Although clinicians often use a cutoff score to help determine eligibility in a diagnostic category, examining the specific scores can be useful in identifying at-risk behaviors. You can administer rating scales repeatedly across time to provide longitudinal data for a child. This can be particularly useful to track the effectiveness of specific interventions, and can be a great visual aid for a concerned parent.
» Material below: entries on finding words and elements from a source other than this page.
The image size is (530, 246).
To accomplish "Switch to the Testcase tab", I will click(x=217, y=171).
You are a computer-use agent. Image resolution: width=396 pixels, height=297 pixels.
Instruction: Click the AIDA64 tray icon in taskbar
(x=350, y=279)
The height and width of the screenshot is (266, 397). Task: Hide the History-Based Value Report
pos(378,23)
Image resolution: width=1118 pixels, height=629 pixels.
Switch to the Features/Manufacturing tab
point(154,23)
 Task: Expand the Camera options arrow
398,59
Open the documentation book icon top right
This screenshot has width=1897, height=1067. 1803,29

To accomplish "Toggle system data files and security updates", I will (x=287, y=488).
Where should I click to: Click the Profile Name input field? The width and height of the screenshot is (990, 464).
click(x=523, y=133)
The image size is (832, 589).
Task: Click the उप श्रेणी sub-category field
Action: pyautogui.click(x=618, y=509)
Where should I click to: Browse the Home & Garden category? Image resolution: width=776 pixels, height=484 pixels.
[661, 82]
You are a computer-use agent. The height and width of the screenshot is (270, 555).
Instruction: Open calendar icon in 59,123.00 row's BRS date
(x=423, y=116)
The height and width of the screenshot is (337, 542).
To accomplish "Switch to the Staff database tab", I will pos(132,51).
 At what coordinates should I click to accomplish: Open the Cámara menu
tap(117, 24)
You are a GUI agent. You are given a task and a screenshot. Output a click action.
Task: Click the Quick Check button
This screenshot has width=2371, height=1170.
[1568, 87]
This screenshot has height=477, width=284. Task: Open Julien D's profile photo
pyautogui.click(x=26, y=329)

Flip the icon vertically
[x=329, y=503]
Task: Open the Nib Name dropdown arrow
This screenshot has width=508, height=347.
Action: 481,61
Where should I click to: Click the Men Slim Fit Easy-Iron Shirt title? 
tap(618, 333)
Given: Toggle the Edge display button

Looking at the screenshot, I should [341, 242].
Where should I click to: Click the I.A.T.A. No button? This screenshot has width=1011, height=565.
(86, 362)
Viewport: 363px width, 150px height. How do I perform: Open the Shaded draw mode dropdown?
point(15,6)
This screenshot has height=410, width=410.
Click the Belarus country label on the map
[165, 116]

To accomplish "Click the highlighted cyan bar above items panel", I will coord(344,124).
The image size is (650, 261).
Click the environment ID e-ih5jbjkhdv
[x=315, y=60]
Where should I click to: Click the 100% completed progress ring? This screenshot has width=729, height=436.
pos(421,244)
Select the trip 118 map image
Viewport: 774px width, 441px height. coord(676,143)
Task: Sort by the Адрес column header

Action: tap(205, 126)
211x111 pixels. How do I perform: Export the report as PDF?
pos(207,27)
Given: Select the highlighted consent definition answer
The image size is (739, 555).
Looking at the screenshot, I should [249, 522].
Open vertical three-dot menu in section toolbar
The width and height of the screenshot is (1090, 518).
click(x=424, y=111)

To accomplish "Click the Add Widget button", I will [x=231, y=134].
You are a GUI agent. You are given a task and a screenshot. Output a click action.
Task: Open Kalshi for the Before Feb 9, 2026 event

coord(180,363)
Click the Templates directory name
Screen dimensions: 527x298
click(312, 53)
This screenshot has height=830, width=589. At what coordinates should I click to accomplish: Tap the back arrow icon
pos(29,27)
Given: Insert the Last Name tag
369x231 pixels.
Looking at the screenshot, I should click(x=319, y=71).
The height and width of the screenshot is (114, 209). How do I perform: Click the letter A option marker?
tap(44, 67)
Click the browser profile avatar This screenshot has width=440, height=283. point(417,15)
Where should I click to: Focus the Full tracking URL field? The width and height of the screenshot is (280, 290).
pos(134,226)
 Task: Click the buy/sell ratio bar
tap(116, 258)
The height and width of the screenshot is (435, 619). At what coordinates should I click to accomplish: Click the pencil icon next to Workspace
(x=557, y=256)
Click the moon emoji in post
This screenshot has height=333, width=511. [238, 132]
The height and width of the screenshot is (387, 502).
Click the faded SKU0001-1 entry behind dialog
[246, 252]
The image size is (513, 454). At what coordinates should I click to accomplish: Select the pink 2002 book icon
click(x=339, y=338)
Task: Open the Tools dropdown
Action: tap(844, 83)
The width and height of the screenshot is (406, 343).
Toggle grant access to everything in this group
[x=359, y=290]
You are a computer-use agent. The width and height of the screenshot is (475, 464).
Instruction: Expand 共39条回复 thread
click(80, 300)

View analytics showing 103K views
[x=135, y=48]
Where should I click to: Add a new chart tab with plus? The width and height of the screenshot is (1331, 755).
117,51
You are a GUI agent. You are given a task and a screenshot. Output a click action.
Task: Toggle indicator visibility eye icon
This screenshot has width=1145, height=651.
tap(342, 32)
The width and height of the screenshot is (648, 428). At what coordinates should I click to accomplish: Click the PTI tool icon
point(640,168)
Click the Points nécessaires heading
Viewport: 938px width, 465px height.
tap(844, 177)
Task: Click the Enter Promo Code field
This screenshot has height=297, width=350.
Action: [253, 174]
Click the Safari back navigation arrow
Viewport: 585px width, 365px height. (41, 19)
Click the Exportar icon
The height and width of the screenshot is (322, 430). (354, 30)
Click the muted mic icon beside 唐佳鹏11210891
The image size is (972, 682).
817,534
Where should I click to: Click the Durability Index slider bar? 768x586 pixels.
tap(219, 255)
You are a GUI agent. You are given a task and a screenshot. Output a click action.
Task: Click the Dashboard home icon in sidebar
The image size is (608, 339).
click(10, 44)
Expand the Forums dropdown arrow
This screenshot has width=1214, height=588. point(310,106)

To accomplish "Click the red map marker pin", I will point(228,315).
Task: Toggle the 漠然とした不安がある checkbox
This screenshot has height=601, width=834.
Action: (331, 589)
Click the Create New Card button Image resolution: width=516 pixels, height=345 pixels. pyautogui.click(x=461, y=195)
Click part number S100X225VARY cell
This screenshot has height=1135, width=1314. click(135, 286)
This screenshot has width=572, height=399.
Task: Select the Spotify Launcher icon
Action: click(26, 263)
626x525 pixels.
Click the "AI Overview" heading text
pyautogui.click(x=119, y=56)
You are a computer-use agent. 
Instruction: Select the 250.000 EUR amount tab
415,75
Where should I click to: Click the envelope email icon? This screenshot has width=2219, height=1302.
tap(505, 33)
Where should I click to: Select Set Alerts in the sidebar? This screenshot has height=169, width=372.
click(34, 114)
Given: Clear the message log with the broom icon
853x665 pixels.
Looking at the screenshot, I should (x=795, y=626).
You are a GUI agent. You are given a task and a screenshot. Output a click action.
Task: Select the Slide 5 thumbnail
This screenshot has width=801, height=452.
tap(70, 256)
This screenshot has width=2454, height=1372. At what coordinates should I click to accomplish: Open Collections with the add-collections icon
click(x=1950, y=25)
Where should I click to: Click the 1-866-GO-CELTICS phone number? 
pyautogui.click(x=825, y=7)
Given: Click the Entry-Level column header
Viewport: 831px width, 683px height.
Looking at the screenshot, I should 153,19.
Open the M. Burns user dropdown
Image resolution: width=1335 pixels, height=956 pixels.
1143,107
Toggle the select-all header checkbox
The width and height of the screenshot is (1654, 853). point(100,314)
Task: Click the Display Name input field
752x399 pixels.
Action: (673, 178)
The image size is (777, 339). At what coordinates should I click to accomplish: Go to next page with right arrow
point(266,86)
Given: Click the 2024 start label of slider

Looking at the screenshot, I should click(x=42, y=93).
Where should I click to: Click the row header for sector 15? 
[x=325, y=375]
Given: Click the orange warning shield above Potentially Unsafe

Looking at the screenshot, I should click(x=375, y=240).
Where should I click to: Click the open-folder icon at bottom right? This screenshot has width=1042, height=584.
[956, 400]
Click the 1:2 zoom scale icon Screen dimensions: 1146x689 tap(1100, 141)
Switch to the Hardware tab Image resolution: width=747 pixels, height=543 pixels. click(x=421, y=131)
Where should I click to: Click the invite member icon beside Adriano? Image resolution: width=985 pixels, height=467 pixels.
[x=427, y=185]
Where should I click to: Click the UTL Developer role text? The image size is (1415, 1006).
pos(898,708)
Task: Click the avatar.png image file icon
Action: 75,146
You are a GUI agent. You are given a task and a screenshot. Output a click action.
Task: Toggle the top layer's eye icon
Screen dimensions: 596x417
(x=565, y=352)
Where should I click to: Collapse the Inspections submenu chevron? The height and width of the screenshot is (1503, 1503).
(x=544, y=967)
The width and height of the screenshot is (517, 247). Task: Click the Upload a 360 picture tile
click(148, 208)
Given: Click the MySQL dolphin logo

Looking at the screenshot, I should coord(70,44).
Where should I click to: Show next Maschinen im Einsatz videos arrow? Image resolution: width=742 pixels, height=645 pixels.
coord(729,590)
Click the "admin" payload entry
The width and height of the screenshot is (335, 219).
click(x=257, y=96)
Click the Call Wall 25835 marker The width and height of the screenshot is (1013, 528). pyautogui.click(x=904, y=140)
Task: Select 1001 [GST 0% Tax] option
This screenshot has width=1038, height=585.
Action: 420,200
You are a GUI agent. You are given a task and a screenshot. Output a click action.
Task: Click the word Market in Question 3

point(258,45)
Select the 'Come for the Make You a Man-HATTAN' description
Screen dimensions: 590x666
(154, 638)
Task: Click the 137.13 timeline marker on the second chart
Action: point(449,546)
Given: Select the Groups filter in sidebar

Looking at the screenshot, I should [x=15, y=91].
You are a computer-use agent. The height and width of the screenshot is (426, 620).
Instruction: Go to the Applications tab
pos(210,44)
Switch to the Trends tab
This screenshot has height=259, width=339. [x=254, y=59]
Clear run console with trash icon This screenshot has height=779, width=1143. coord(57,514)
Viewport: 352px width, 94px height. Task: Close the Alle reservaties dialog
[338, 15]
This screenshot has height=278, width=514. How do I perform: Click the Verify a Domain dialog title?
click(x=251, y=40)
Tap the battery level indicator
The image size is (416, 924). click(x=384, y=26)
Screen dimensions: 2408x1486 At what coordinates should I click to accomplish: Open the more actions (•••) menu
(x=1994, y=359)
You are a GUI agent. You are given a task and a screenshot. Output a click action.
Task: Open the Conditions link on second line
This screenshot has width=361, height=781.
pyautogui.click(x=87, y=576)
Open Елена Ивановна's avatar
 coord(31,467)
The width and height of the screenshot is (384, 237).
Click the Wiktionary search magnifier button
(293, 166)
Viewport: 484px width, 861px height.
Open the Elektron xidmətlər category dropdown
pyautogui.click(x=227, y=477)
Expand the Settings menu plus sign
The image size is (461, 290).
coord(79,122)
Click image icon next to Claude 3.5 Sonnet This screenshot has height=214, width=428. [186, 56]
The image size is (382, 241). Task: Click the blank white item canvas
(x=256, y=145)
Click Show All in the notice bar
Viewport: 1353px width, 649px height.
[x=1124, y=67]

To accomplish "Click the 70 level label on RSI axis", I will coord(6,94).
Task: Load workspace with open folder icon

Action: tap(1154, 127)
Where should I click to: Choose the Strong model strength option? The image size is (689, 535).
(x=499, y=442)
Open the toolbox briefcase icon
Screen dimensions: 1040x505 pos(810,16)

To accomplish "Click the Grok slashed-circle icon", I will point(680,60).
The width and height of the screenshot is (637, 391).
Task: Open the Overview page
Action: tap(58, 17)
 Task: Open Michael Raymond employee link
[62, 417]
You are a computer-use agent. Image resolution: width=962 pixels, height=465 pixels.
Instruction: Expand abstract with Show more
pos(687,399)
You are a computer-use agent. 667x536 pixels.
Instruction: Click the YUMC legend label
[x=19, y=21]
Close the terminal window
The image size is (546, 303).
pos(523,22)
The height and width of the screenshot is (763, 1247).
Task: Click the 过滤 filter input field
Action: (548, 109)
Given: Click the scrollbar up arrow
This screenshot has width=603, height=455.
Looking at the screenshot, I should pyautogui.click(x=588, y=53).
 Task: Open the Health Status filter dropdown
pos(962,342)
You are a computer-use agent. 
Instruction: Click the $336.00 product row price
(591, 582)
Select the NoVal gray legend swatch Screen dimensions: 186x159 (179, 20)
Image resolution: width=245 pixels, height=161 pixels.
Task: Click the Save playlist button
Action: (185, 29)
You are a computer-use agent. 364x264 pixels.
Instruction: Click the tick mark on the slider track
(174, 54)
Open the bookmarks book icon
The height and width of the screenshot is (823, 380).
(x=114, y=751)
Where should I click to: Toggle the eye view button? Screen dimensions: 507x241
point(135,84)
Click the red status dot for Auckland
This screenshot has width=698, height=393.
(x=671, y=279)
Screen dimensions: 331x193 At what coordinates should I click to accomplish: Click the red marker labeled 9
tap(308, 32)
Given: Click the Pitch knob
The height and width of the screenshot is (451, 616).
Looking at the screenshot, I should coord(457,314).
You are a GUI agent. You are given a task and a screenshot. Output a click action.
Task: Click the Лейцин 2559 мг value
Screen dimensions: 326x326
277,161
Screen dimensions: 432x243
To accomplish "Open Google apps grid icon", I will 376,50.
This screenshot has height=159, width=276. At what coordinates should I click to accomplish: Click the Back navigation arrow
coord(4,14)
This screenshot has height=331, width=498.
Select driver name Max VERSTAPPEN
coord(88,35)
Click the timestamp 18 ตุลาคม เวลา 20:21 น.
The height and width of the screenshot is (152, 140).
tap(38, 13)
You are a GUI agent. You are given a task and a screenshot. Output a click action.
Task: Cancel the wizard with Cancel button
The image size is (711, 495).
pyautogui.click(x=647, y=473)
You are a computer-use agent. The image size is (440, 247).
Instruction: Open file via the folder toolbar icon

Rating scales meet the IDEA criteria of quantifiable data, and should therefore hold weight in determining a patient’s eligibility for an individual education plan (see CCPR, October 2011, for more detail on this).
What is a T-Score? T-scores are standardized scores. A score of 50 represents the mean. A difference of 10 from the mean indicates a difference of one standard deviation. Thus, a score of 60 is one standard deviation above the mean, while a score of 30 is two standard deviations below the mean.Source: University of Chicago Library
Rating scales can objectify symptom severity for third-party payers, as well as show patients and their parents, evidence of improvement (or lack thereof). Norms and standardization make for a built-in way to answer the question, “But doesn’t every child do this?” Most important, you can use rating scales when the treatment isn’t working, by helping you go back to the beginning and ask, “What did I miss?”
The Limitations of Scales Despite the numerous benefits of incorporating rating scales into diagnostic assessment, there are pitfalls you should be aware of. First of all, it is far too tempting to use the questionnaires for more than they were intended. You don’t want to use the rating scales as the primary basis for diagnosing a condition and skimp on other important parts of the assessment process. This is particularly hard to resist when the questionnaire has categories that already correspond to specific diagnoses from the DSM-IV-TR. Unfortunately, this can be an issue if the time allotted for each patient is brief.
Another negative aspect of rating scales is that the validity of the instrument is limited by the rater’s objectivity in item response. For example, some parents who are overwhelmed by their child’s misbehavior may mark “almost always” for virtually every negative behavior, which then results in a T-score well over 70 across all domains. This bias can be difficult to interpret, particularly if responses from other raters are dissimilar. Assessment of behavioral change can also be difficult over the short-term, particularly as negative behaviors might remain clinically elevated for some time even if improvement is taking place.
While rating scales are useful in identifying the frequency and severity of problem behaviors, they do not reveal how particular behaviors affect a child’s daily functioning. Therefore, follow-up interviews, inference, and other assessment tools are necessary to determine which problem behaviors should be the target of intervention.